Two isolated populations of the same species have the same per-site neutral mutation rate μ, but one population has N=500 individuals and the other has N=500,000. Under neutral theory, which population accumulates neutral substitutions faster?
AThe large population, because it generates far more new mutations per generation
BThe small population, because each new mutation has a much higher probability of drifting to fixation
CBoth populations accumulate neutral substitutions at the same rate
DThe large population, but only at synonymous sites; the small population is faster at nonsynonymous sites
The neutral substitution rate K = 2Nμ × 1/(2N) = μ for diploids, canceling population size entirely. The large population generates 1000× more mutations per generation, but each has 1/1000 the probability of drifting to fixation. These effects exactly cancel, yielding the same substitution rate μ regardless of N. This counterintuitive result — that neutral evolution proceeds at the same pace in small and large populations — is the foundational insight of Kimura's neutral theory and the theoretical basis of the molecular clock.
Question 2 Multiple Choice
A researcher compares substitution rates at synonymous versus nonsynonymous sites in a protein-coding gene and finds that the nonsynonymous rate is far below the synonymous rate. What does this indicate?

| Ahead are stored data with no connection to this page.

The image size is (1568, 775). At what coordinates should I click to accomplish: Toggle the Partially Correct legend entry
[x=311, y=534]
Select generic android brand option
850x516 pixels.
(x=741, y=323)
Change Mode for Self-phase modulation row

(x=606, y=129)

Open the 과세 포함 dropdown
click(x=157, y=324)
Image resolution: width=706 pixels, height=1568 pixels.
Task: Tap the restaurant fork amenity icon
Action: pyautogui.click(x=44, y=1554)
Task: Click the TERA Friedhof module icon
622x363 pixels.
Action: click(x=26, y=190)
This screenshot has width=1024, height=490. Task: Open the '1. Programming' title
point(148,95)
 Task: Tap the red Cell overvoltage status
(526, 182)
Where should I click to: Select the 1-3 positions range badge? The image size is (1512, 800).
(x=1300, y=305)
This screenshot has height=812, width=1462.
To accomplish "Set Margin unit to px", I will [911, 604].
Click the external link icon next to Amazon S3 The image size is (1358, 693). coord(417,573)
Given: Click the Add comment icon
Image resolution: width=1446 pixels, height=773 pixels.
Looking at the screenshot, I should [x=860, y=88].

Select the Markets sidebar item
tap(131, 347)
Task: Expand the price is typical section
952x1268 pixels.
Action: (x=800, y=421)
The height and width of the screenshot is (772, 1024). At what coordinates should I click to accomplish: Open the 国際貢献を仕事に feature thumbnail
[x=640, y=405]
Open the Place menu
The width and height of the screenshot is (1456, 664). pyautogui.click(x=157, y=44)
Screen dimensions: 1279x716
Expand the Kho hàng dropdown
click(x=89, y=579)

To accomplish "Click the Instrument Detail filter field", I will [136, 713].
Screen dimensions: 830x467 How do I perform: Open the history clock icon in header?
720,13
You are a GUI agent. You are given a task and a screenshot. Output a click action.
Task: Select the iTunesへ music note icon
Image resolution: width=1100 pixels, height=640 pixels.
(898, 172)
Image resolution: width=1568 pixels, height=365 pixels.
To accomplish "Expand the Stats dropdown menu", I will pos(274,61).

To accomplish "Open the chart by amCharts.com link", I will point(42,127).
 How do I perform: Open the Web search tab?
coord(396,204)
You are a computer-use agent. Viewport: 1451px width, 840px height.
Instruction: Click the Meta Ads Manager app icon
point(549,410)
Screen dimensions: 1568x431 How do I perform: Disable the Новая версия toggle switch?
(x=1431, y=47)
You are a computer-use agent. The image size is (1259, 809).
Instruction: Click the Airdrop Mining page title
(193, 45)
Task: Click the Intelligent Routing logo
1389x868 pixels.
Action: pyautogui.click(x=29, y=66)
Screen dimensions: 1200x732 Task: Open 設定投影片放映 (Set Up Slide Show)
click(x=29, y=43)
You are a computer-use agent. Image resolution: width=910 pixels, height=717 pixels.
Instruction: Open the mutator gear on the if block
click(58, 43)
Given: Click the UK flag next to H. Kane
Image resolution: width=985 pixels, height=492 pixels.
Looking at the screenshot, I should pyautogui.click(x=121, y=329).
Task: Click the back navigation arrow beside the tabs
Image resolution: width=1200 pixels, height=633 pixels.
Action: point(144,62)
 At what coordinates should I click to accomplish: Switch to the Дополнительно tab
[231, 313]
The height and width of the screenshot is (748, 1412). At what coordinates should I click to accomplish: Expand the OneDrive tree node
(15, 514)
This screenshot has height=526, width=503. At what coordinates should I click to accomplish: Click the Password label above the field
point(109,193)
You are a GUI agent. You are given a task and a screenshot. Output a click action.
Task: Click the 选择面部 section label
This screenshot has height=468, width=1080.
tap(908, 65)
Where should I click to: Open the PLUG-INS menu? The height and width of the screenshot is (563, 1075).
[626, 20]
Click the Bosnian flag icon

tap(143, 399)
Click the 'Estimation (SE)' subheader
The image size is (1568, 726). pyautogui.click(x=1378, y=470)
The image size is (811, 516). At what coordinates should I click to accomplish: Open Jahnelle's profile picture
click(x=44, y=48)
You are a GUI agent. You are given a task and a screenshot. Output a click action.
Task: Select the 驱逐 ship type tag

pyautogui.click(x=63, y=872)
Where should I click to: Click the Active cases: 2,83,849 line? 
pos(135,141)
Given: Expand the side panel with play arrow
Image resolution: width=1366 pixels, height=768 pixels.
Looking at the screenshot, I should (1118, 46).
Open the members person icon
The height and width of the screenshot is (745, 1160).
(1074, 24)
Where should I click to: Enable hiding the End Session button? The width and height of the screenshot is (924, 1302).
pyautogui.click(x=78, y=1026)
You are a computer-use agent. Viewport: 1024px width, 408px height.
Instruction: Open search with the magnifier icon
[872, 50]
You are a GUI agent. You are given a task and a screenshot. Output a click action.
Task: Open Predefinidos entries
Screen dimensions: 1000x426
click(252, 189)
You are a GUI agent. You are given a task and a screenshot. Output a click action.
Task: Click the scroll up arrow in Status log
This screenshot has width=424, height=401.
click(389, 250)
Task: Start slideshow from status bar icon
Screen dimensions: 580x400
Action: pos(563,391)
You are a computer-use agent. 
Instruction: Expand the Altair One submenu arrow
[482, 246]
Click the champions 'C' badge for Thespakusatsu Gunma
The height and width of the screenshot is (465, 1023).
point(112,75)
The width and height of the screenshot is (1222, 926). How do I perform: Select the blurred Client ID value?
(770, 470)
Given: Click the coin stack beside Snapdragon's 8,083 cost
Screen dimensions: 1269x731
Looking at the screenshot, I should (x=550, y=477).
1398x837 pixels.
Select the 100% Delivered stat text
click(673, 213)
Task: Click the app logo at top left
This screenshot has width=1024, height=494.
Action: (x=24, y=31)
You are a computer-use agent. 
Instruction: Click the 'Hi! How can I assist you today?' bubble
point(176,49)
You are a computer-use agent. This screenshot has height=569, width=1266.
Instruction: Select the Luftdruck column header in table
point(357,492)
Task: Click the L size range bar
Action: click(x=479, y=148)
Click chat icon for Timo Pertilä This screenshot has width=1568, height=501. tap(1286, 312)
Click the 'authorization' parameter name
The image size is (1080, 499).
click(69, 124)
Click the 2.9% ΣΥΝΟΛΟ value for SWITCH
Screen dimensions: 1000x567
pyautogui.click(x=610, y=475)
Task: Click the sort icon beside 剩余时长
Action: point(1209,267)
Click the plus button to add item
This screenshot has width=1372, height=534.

ANonsynonymous mutations are less likely to occur because the genetic code is structured to make them rare
BPurifying selection removes most nonsynonymous mutations before they can fix, because amino acid changes tend to be deleterious
CPositive selection is driving rapid amino acid evolution at these sites
DThe gene has a low GC content, which reduces nonsynonymous mutation rates
When K_nonsynonymous << K_synonymous ≈ 2μ, it means most amino acid changes are eliminated by purifying selection before reaching fixation. Synonymous sites are approximately neutral (same amino acid regardless of nucleotide), so they serve as the neutral baseline (K ≈ 2μ). The ratio dN/dS = K_nonsynonymous / K_synonymous < 1 indicates constraint. If positive selection were driving amino acid evolution, we'd expect K_nonsynonymous > K_synonymous (dN/dS > 1), which is rare and localized.
Question 3 True / False
A large population accumulates neutral substitutions faster per generation than a small population because it generates more new mutations per generation.
TTrue
FFalse
Answer: False
This is the central misconception about neutral substitution rates. While a large population generates more mutations per generation (2Nμ vs. 2nμ for smaller n), each individual mutation has a proportionally lower probability of fixing by drift (1/2N vs. 1/2n). The two effects cancel exactly, yielding K = 2Nμ × 1/(2N) = μ for all population sizes. This independence from N is precisely what makes the molecular clock work across organisms of vastly different population sizes.
Question 4 True / False
The molecular clock hypothesis is theoretically grounded in the neutral theory finding that the substitution rate at neutral sites equals the neutral mutation rate.
TTrue
FFalse
Answer: True
If K = μ (neutral substitution rate equals per-site mutation rate), and μ is approximately constant per generation across lineages, then the number of neutral differences accumulated between two species is proportional to the number of generations since divergence. This proportionality — neutral differences accumulate like a clock ticking at rate μ — is the theoretical foundation. By comparing neutral or near-neutral sequence differences (synonymous sites, pseudogenes, intergenic regions) between species with known divergence times (from fossils), we can calibrate μ and then use it to date other divergences.
Question 5 Short Answer
Explain why neutral substitution rate is independent of population size, showing how the two population-size-dependent factors cancel in the derivation.
Think about your answer, then reveal below.
Model answer: In a diploid population of size N, there are 2N gene copies. Each generation produces 2Nμ new mutations across all copies (mutation rate per copy per generation is μ). Each new neutral mutation has probability 1/(2N) of eventually drifting to fixation by genetic drift, since it starts as a single copy out of 2N. The substitution rate is the product of these: K = (2Nμ) × (1/2N) = μ. Population size N appears in both the numerator and denominator and cancels exactly. The result is that neutral evolution proceeds at a rate set only by the mutation rate, independent of how large or small the population is.
The cancellation is exact under ideal Wright-Fisher conditions. In reality, variation in population size, generation length, and mutation rate create noise in the molecular clock. But the theoretical independence from N is what makes the clock concept viable at all — otherwise, we would need to know historical population sizes (which are very difficult to estimate) to use sequence divergence as a time measure.